Again, not a proactive argument, only reactive argument. Which is your right.
DrTyore;375480 wroteI don't know why I keep getting sucked in...
I think I am the one getting sucked in here, as the reality is there isn't a clear case/argument to made for the reality of everything we see and know to be true for the existence of everything. Only a case that pokes holes at the Bible.
Okay, show me the non biblical historical documentation of water into wine, fish and loaves expanding to feed the many, blind and lepers spontaneously being cured.
Did JC live? Sure.. but that's hardly a big deal really.
Really? Think about that for a minute. It's not the miracles that were performed that is the problem. It is the message that is the problem. There were miracle workers in the day. Moses threw his rod down and it became a serpent and so did Pharaohs sorcerers do the same thing. There will always be a counterfeiter of miracles. Answer this? Why was Jesus crucified? The answer is because He forgave sins. And the religious leaders of the day said it was blasphemy for only God can forgive sin.
Right now, Pope John Paul II is either through, or being put through the stages of sainthood.... I was alive a good portion of his run, and I don't recall any "miracles" (you know, the main criteria)?
Revisionism, changing the rules for what ends as little better than a publicity stunt, and just plain stubbornness of the followers to see the screaming light of day... it's like arguing with leaf fans.
Mark
Why should Christianity give up the New Testament and Bible as a whole as source material in understanding the history of the time period.
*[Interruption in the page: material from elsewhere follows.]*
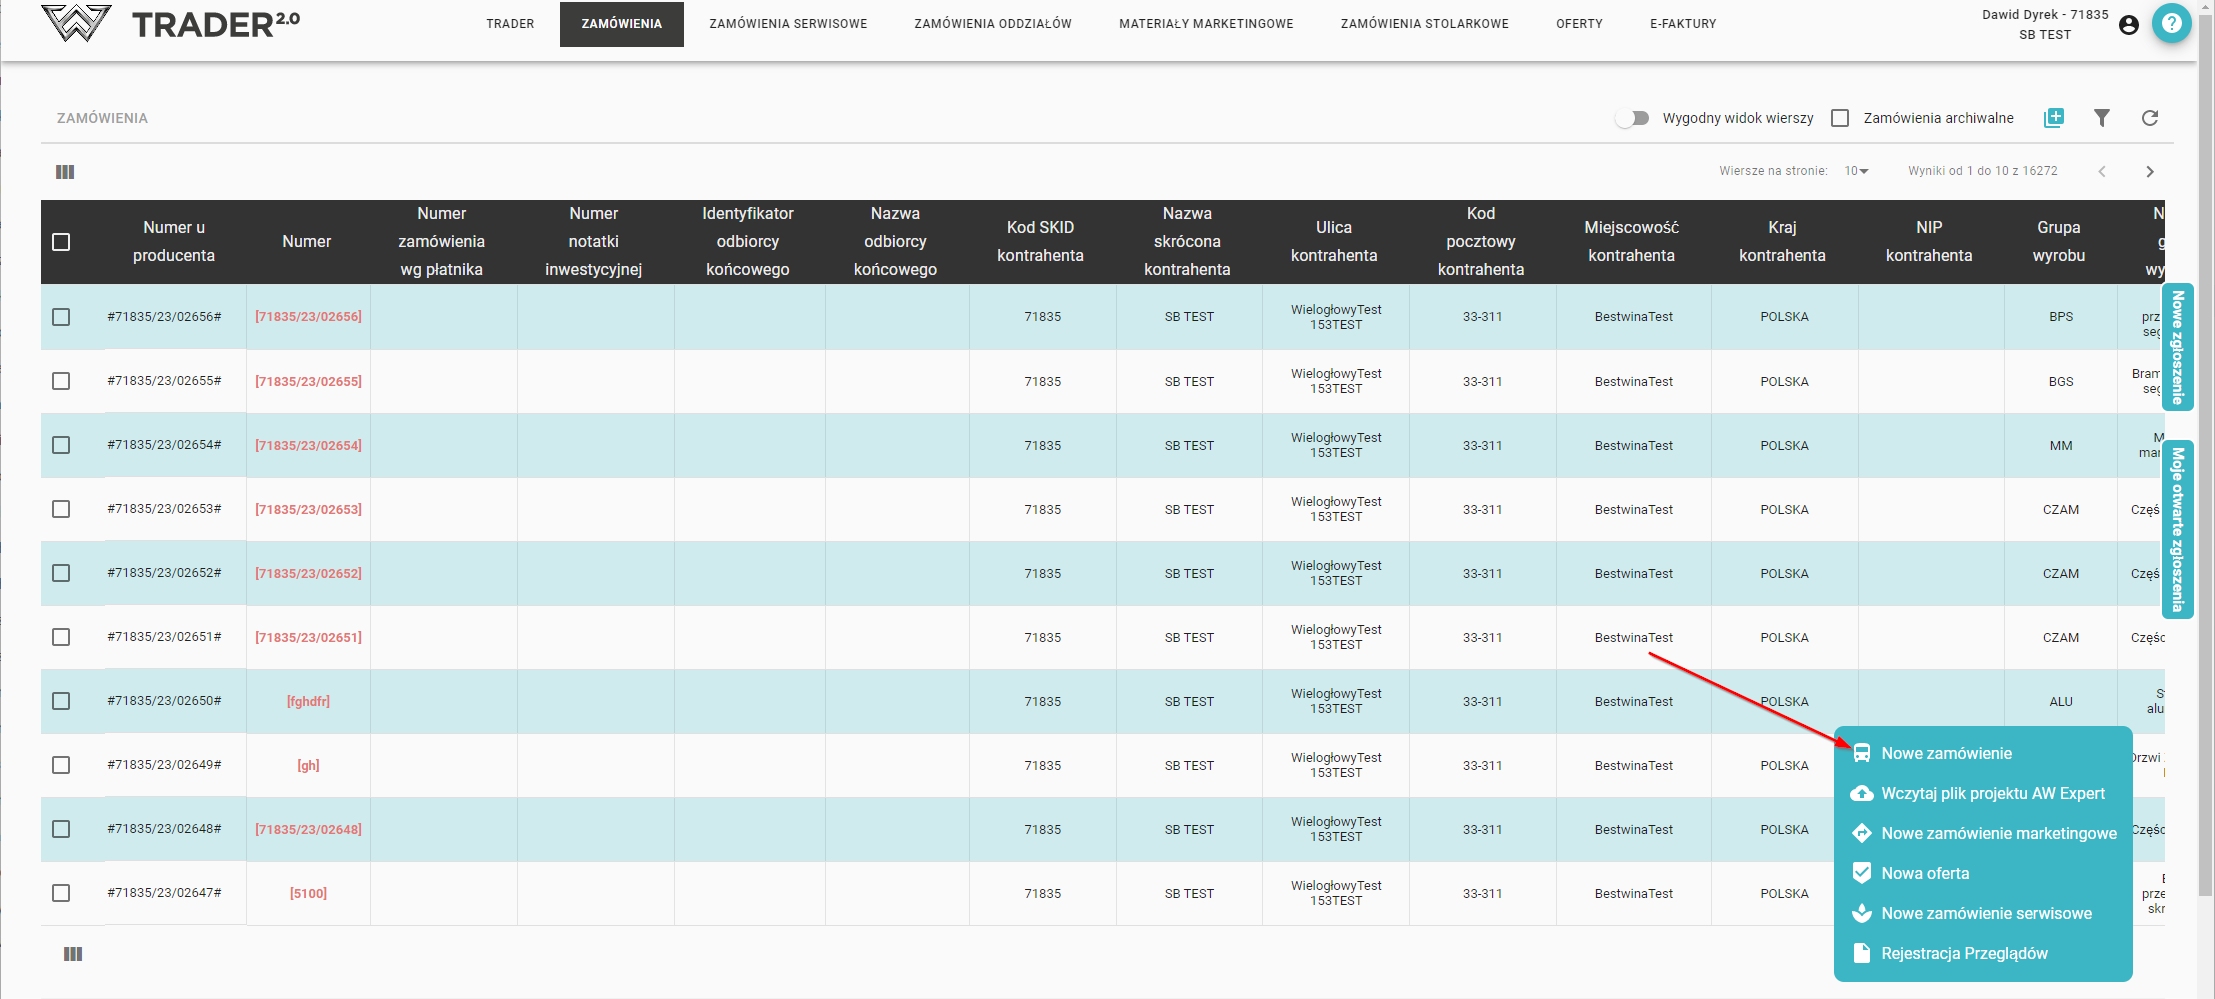Select all rows with header checkbox

coord(61,242)
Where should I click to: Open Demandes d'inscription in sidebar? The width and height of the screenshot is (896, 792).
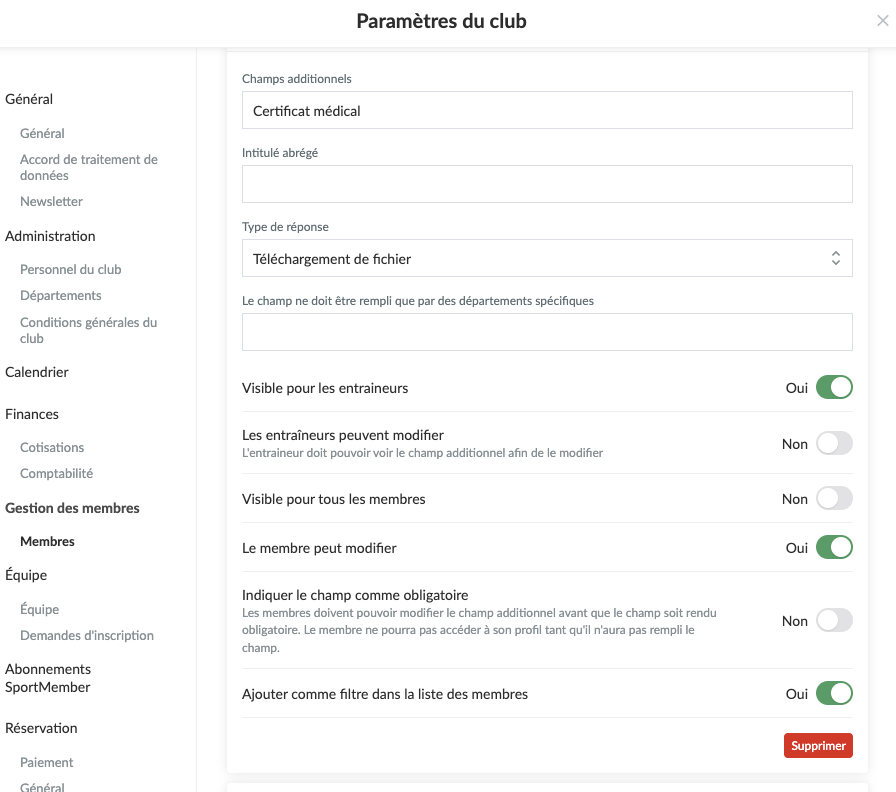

You may not like the theological ideas that come from them but there is no need to throw the history that they provide. However, help put the NT into context try: Tacitus, Pliny the Younger and Suetonius, and Josephus to name a few.
800OVER;375536 wroteMany scholars believe the Gospels were not written by people who met Jesus....that they were written by others many years after the fact. Considering they're full of differences...those scholars are probably correct.
And if you're interested in looking it up: "the God who wasn't there"
What scholars are you referring too? Karen King, Bart Ehrman, or Dan Brown author of the Da Vinci Code? For every author you have that says the apostle Paul didn't write the 13 books of the NT attrribute to him, I could probably give you three that say other wise if we just stick to people with PhD's. And that goes for the rest of the NT as well.
Which books were written by people who never met Jesus? I will give you Hebrews as the author has not been identified.
The truth is one wants to throw out material written within decades of the accession, as having no historical value, yet will take as historical fact from historians whom we have copies of copies of copies some 400 - 1500 years later sometimes. Let's throw out everything from 650 bc - 1500 ad. No Alexander the Great, no Julius Caesar, no Nero, no Nebuchadnezzar of Babylon, no Roman Empire, Egyptian and all that history.
The fact is you accept by faith, what historians have recorded about the people above and a host of others and like I said, we don't have their original copies. We only have copies of copies of copies some 400 - 1500 years after the events. In some cases only 2 or 3 copies of the works written.
The documentary God wasn't there?
I will watch it, but can tell you right now it is foolishness. Even one of the most celebrated agnostic/atheists of our day Dr Bart Erhman has written a book called:
Quest of the Historical Jesus of Nazareth.
So much more that could be said!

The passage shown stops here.